There’s a joke in the hardware community that the only thing a performance computer is good for is running benchmarks . This dis at benchmarking suggests that such performance measures are pointless.
We disagree. We honestly think that benchmarks keep the hardware world honest. They give you a real metric with which to measure one piece of hardware against another, or one system against another. Yes, there are times when politics get injected into benchmarks and they can be misapplied, cooked, or even cheated on. But think of what the world would be like without benchmarks. A vendor could make claims that his gadget is faster than the competitor’s. An Internet declaration claiming a PowerPC Mac was 10 times faster than a Pentium II would stand as truth. A good benchmark run well and analyzed correctly can tell you more about a piece of hardware than any marketing flyer.
Since Maximum PC’s system benchmarks haven’t been updated since the last decade, we’re rolling out newer, more punishing tests that push today’s hardware. We’re also using real-world workloads such as gigapixel imaging and multiple 1080p streams to closely match what people are doing today.
With new benchmarks also comes a new zero-point system to give you a reference point for how today’s fastest PCs perform. And after we’ve given you a tour of our official system tests, we’ll point you to some benchmarks you can run at home on your own rig.

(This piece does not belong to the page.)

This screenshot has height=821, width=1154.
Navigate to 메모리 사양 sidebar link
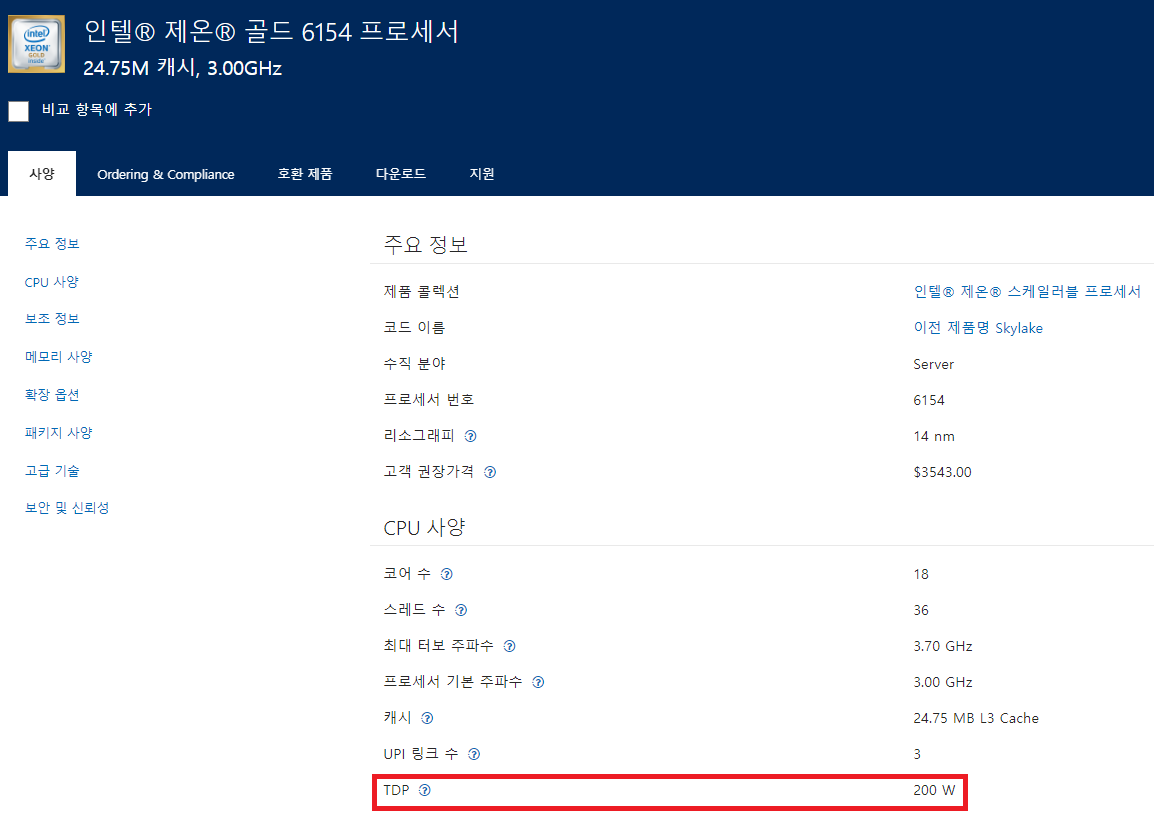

We didn’t need benchmarks to tell us our Nehalem-based test bed was dragging ass
If we tell you how fast some new $5,000 PC is, it doesn’t mean much without a reference point. That’s why we build standard zero-point PCs to compare machines to. It’s hard to believe, but our previous zero-point is now several generations old. It’s still serviceable for many folks, but when it’s meant to be our measuring stick for some of the fastest production computers in the world, it better have some chutzpah.
In choosing our parts, we spent some time pondering whether to go LGA1155 or LGA2011. Quad-core or hexa-core? Single GPU or dual? In the end, we decided that more cores still matter, so Intel’s Core i7-3930K would be the basis of our new ZP. Yes, it’s based on the older Sandy Bridge microarchitecture, but it still has plenty of speed, and LGA2011 gives us an upgrade path to Ivy Bridge-E and perhaps an eight-core chip in the future. The 3930K is stock-clocked at 3.2GHz with Turbo Boost to 3.8GHz. We decided to override the stock clock and run it at 3.8GHz full time, with Turbo taking it to 3.9GHz.
For storage, we are finally unshackled from SATA 3Gb/s speeds with the X79 chipset, via an Asus Sabertooth X79 board. A 120GB OCZ Agility 3 gives us zesty SATA 6Gb/s reads and writes and has enough capacity to handle our benchmarks. For graphics, we’ve long used a single‑card dual-GPU and we continue that trend with Nvidia’s benchmark- and wallet-busting GeForce GTX 690 . It’s basically the equivalent of two GTX 680 cards—in performance and cost. The rest of the build is essentially borrowed from the $2,100 Tax Refund PC in our May 2012 issue and includes 8GB of 2GB DDR3/1600 in quad-channel mode, a 2TB WD Caviar Green drive, an 850W Corsair HX850 PSU, and an NZXT Phantom 410 case and Havik heatsink .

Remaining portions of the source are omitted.